A slight deviation from my normal topic, but one so important it can’t be overlooked:
Happy Roald Dahl day! (for last week – I had to delay this blog, for reasons that will become apparent).
My love for Roald Dahl knows no bounds. If me and Dan ever have a baby boy, I would happily name him Roald, although I have been told, in no uncertain terms, that this will not happen. My childhood is so interwoven with his stories that most of my memories involve one of his books and he is the reason why I spent a significant proportion of the first, oh, 26 years of my life, with my nose in a book. I would frequently hole myself away in our aged caravan, to submerge myself in one of his books in peace and quiet. I vividly remember tearing through Matilda, desperately trying to finish it before being dragged to a relative’s birthday party (yes, I would have finished it quicker if I hadn’t kept trying to move things with my eyes). I was so terrified of The Witches that I didn’t manage to get past the first three minutes of the cassette tape until I was 22. Although, I think me and my sister listened to Fantastic Mr Fox so many times as we drifted off to sleep, it is a wonder the cassette didn’t beg for mercy.
But despite this lifelong love, I had never been to Roald Dahl’s house. I could tell you exactly what he kept by his side as he wrote in his hut in his garden, I knew that he had carved out a hole in his armchair so that it didn’t press against an injury on his back and I’m pretty certain that my knowledge of his books would have won me Mastermind, but I had never been to Great Missenden. But Dan, being boyfriend of the year, took me there on Sunday, so I finally got to see where he wrote.
If you have never been, I very much recommend it. Roald Dahl’s family still live in the house, but they open the garden up one day every year. You can have a look through the windows into his hut and spend some time in the garden, which is beautiful.

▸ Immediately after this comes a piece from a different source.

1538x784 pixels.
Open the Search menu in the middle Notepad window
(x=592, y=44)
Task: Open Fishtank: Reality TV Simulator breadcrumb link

His lovely family sell homemade jam, made from fruit grown on the site, and there is a really nice atmosphere (there usually is in a place with a high volume of homemade cakes and ice cream).
We also stopped by the Roald Dahl museum and raided the giftshop – here is my loot:
All of this very nearly made up for the Roald Dahl related tragedy that happened in my house less than a year ago. And yes, I think you can probably guess who was to blame. Let me preface this by saying that, although I love every single Roald Dahl book, there is one that has a very special place in my heart. Charlie and the Chocolate Factory. My childhood copy of this book is precious – even down to the smell (for some reason, it smells AMAZING).
But a year ago, Mort took advantage of the fact that we had a new bookcase. A new, open bookcase. A new, open bookcase with my Roald Dahl collection at eye level. He could have picked any book – I wouldn’t have been distraught about Revolting Rhymes, or even Esio Trot. Even The Twits I could have forgiven in time.
But no – he went straight for the bullseye.
Bit uncalled for really, wouldn’t you agree? Below the belt, even for a Dachshund. It was like walking into a literary crime scene, with bits of the front cover strewn all over the floor. And Mort, sat in the middle. With a look that said: ‘What? I picked an old one you had definitely read – what more do you want?’
I didn’t speak to Mort for at least half an hour. Which is a long time when a sausage dog is bouncing all over you, demanding fuss. I think I even left the abandoned, sucked-on pieces of my favourite book where they were, so Dan would appreciate the full gravity of the situation when he got home.
I’ve just about forgiven Mort. Just. The Giraffe, The Pelly and Me mug helped.